──────── Given text
I wouldn’t say that I necessarily left the show convinced. In fact, considering both the premise and the title promised a hard-and-fast answer to the human condition, I found myself searching for catharsis on the way out.
That doesn’t mean the effort wasn’t there. CJ employs some light audience participation to conduct her own variety of the Myers-Briggs on the audience, then maps it against her equation. This gives the show some refreshing variety, breaking up what could have been an ultimately sleepy affair.
Points for effort. What’s less clear is exactly what message our fearless leader intended us to walk away with. For me, the result was less “I see!” and more “I guess?”
It’s hard to know if others felt the same way, but since CJ kept the audience laughing most of the way through, no one seemed to mind one way or another.
Which brings me to the humor itself. Throughout my time at The Human Algorithm, I smiled most of the way through, giggled a few times at some of the more surprising moments, and found myself nodding my head during a more poignant story about a man and his prosthetic limbs. I’d consider that a decent enough show.
“Decent,” however, wouldn’t suffice for the audience around me, who roared with laughter again and again and again.
────────────────
▸ Tasks and exercises:
1. In the review of The Human Algorithm, what does CJ use light audience participation to conduct?
2. Please resume the review of The Human Algorithm, picking up right after its last sentence.
──────── Material
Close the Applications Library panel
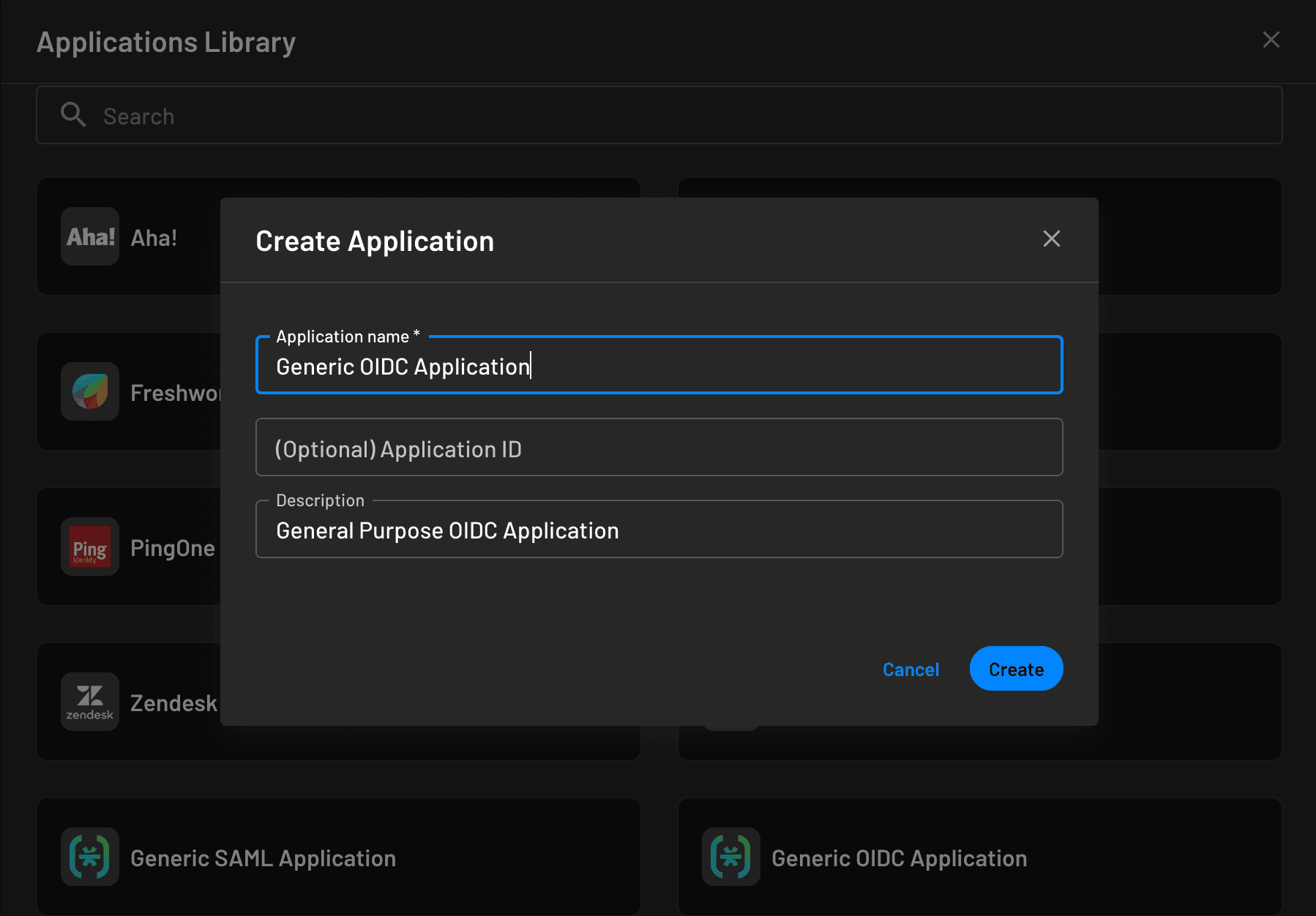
────────────────
▸ Answer list:
1. Her own variety of the Myers-Briggs on the audience.

2.
One couple in particular nudged and pointed at each other in an “oh that’s so you” kind of way from beginning to end. If I didn’t know better, I’d guess the whole experience inspired them to rush off and renew their vows at Fort Fringe after the show.
Maybe it was my long week at work or the head cold I carried in with me that left me tickled rather than aching with laughter. Humor is, after all, a fickle art.
So since The Human Algorithm has a bit of a quantitative flair, I suppose it’s best to let the numbers speak for themselves and say this: Go see it.
Whether or not you take that advice may depend on your own human algorithm, or what CJ might describe as the level of “control freak” inside of you (damn, spoiled another one).
Just know that people absolutely loved it. And if you hear laughter spilling out of a room, isn’t it at least worth poking your head in?